__Excerto fornecido__.

•••••

Socorro-me deste antigo título de uma secção das Selecções do Reader’s Digest para abordar o seguinte assunto:
Carlos Gervásio Tavares e Amílcar Botelho Santos, cada um por sua vez, enviaram-me um email verberando o conteúdo do texto satírico publicado aqui em baixo sob o título "Cabo Verde".
Carlos Gervásio pede a publicação do que escreve, mas há-de desculpar-me não lhe satisfazer o pedido pois em cada três palavras, duas são obscenidades contra o autor da sátira.
Já Amílcar Botelho é um pouco menos desbocado, mas como não se pronuncia sobre se devo ou não dar à estampa a sua prosa, limito-me a dizer que, no entanto, acaba por cometer o mesmo erro que Carlos: ambos têm imensa dificuldade em compreender o papel da sátira e - longe de admitirem que o texto de Emmanöel Karl D'Oliveiren é oportuno e desempenha em pleno a sua função – sentiram-se profundamente ofendidos com o "turista bandido" que resolveu falar tão mal da sua querida Praia.
É preciso lembrar aos dois (e a mais uns quantos que têm a mesma posição mas não a manifestam) que a sátira é um género que usa uma linguagem corrosiva e implacável, sendo utilizada por aqueles que demonstram a sua capacidade de indignação, de forma divertida, para fulminar abusos; castigar, rindo, os costumes; denunciar determinados defeitos; melhorar situações aberrantes; vingar injustiças… Umas vezes é brutal, outras mais subtil. E tem por finalidade despertar consciências para certas anormalidades sem nunca pretender ofender seja quem for.
O literato brasileiro, Roberto de Sousa Causo é claro quando escreve:
«A sátira é um género relativamente difícil. Sua estratégia é levantar o que há de bizarro ou censurável na sociedade, retirando o leitor do "conformismo" de pensar que a realidade em que vive é "normal" e inalterável. Os excessos são bem vindos nessa tarefa, e as melhores sátiras são as que lidam melhor com uma "economia de excessos" que incluem linguagem, enredo, e caracterização dos personagens.»
Helena Vasconcelos, por sua vez escreve:
«Todos nós sabemos que não há nada como o riso para enfrentar os momentos mais terríveis da vida e da História, uma vez que a sátira é a única forma inteligente de lidarmos com a tragédia.»
Ora bem, acho que me cumpre dizer agora o que penso do texto em causa e porquê o publiquei.

•••••

__Dados fornecidos__.

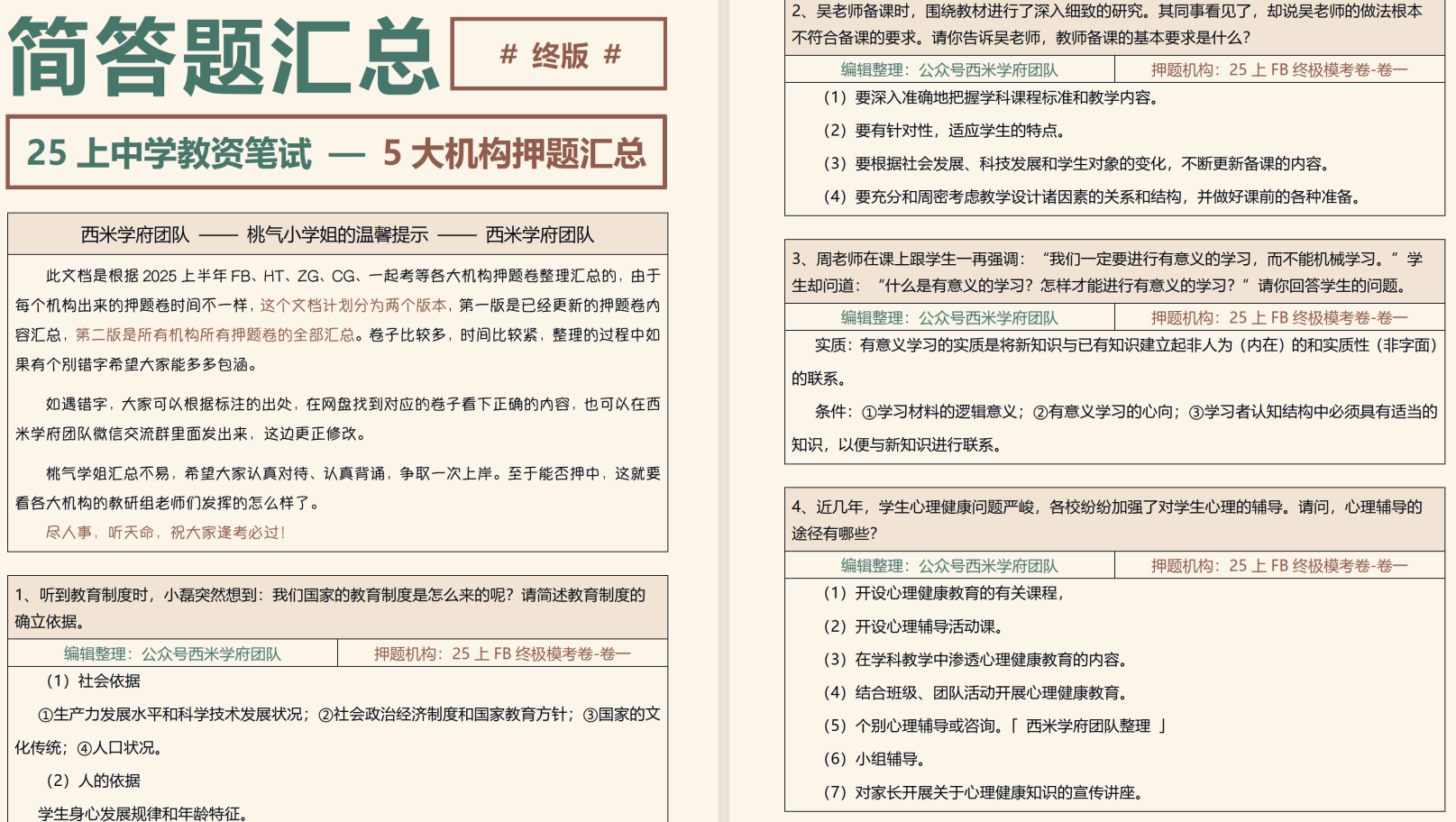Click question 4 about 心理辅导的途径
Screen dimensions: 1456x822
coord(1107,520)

•••••

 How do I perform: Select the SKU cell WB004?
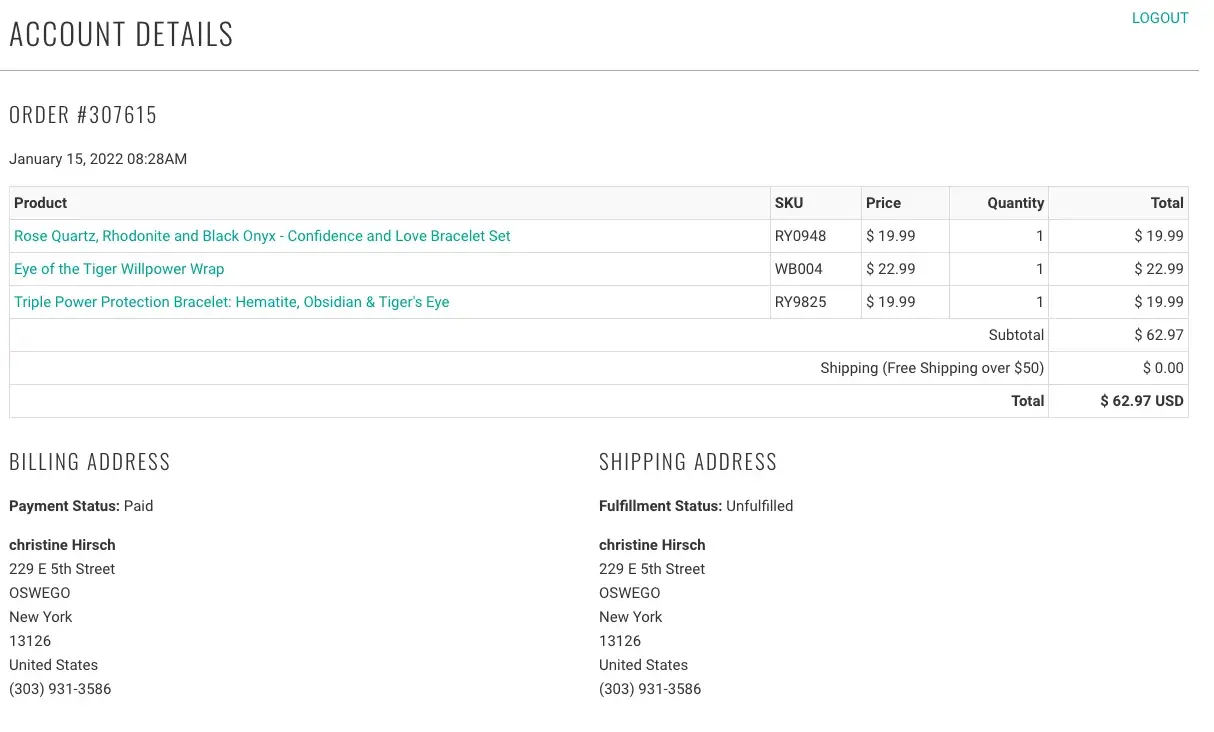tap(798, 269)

•••••

__Detalhes do exercício__. Continue, por favor, o texto sobre a sátira a partir da última frase apresentada. A listagem não tem qualquer relação com o texto sobre a sátira.

__Resposta ao exercício__.
Penso que o texto do Emmanöel cumpre na perfeição a função de denúncia de várias situações anormais que constituem a “normalidade” da vida na cidade da Praia e que se desejaria que fossem alteradas:
1. É verdade a actividade no mínimo curiosa dos “bagageiros” no aeroporto da Praia.
2. É verdade que as bagagens costumam sofrer atrasos significativos na chegada; por vezes três a quatro dias (o que é muito para quem vai, por exemplo, passar uma semana).
3. É verdade que as estradas são más; que há carros caros e em bom número; e que o fosso entre “ricos” e pobres é gritante.
4. É verdade que as lojas chinesas estão em toda a parte e que os produtos chineses sendo baratos são também facilmente perecíveis.
5. Toda a gente sabe que há bares e cafés de todo o género e com todos os graus possíveis de higiene e que há funcionários públicos que os frequentam regularmente durante as horas normais de serviço.
6. O furto por esticão é frequente e às vezes a vítima é maltratada.
7. Os “vendedores ambulantes”, mais propriamente os chamados “mandjacos”, pululam na cidade e fazem a cabeça em água a qualquer pessoa com ar de turista que tenha a infeliz ideia de se sentar numa esplanada ou de ir à praia. Vendem de tudo: canivetes, óculos, imitações de relógios de marca, etc., etc..
8. O tratamento do lixo, quer pelas autarquias, quer sobretudo pela população de Santiago (aqui não é só na Praia), é extremamente deficiente. A paisagem do lado esquerdo da estrada que liga a Praia a São Domingos é um exemplo acabado de agressão ecológica com a sua exposição monumental de embalagens e sacos de plástico de todas as cores e tamanhos, atirados ao vento, cobrindo a paisagem, presos contra os ramos de milhares de arbustos espinhosos, numa longa extensão de quilómetros.
Se para dizer estas verdades Emmanöel resolveu usar a sátira, que tem uma eficácia terrível – como, aliás, estamos a ver pelas reacções havidas – acho que escolheu bem esse meio eficaz de se fazer ouvir por quem ele pretendeu interpelar; e foi por isso e para isso mesmo que esse texto foi aqui publicado.
Àqueles que o não compreenderam e àqueles que teimam em não compreendê-lo só me resta desejar uma boa digestão. E lembrar-lhes uma coisa: um pouco de frieza na análise pode fazer muito pela inteligência das pessoas. Não vale a pena praguejar. Essa atitude é própria de mentes primárias que se manifestam em função da emoção em vez da razão.
Sendo o texto satírico em causa datado do ano de 2003 é natural que esteja desactualizado.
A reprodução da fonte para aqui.